## [Brief]
Continue the text on designing for progression in games, starting right after its final sentence.

4.2.1 Designing for Progression
Progression is the most important design consideration when it comes to developing a player's problem-solving ability. Progression deals with the way new skills and concepts are introduced and how the player learns based on previous knowledge. A player must become competent with a large number of skills and concepts before achieving mastery. Every new player starts out with few basic concepts and through the course of playing the game, develops a nuanced understanding of the problem domain. Progression is what facilitates this process.
Games that facilitate effective learning experiences for their players share several important characteristics . First of all, mastery of such games involves a few complex skills that are decomposable into many simple skills and concepts that are more easily acquired. These simple skills are not separate and unrelated but rather combine to make up more complex skills, which themselves can be combined into yet more complex skills, until mastery is attained. There also exists, for effective games, a smooth sequence for learning all the relevant skills, starting with the most simple and building up to the most complex. Simple skills are reused in the service of more complex skills, and fun comes from the process of finding ways to use existing skills and knowledge for new purposes or problems. Progression ensures that this process remains smooth and enjoyable.

## [Dataset extract]
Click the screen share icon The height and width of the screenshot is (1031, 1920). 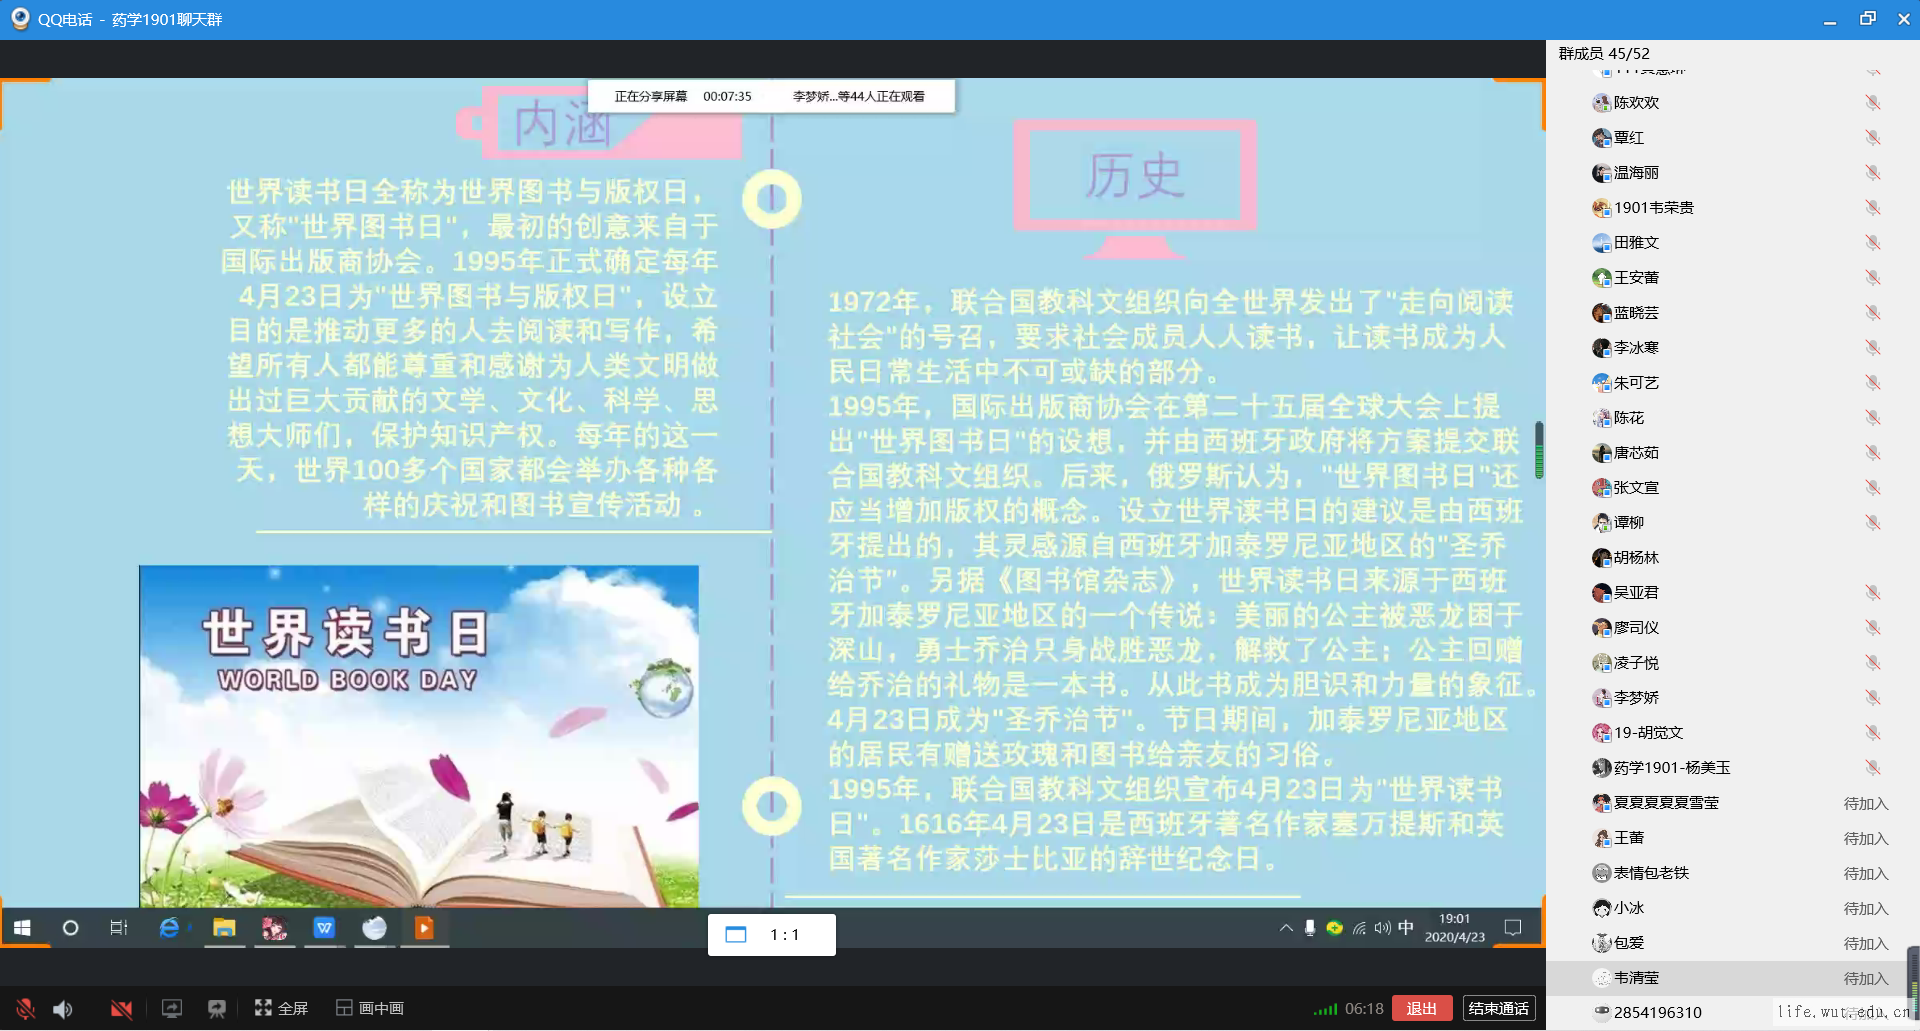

## [Response below]
In Foldit, as with most games, progression is made manageable by dividing up the learning experience into a sequence of introductory puzzles. Each puzzle is a scenario in which the player may exercise some new skill, and when the game determines that the player has demonstrated sufficient competence with this new skill or understanding of this new concept, the next puzzle is made available. These gated scenarios are often referred to as "levels" and even when this pattern is not explicitly used in a game, there is almost always some purposeful engineering of the game environment to encourage practice of particular skills or familiarizing with a certain concept.
4.2.2 Evaluating with Statistics
We record how many new players complete each introductory puzzle and use these statistics to evaluate progression in Foldit. What we end up with is a graph for each day showing the gradual attrition of players, starting strong and dwindling toward the end of the introductory sequence as players become bored or frustrated and stop playing. What we hope to see is a shallow and smooth decline, with the majority of new players making it to the end of the sequence. A large number of factors must contribute to this basic decline, including how long the puzzles take to play, and how engaging the game is overall. What we are concerned with in terms of evaluating progression, however, are the steep slopes between puzzles where many players quit. Such decreases often indicate puzzles for which players are insufficiently prepared, whether because the challenge itself is too difficult or the preceding puzzles fail to teach the required concepts. Once problem areas are discovered, we turn to playtests to discover the specific ways that players get stuck and how the progression might be improved.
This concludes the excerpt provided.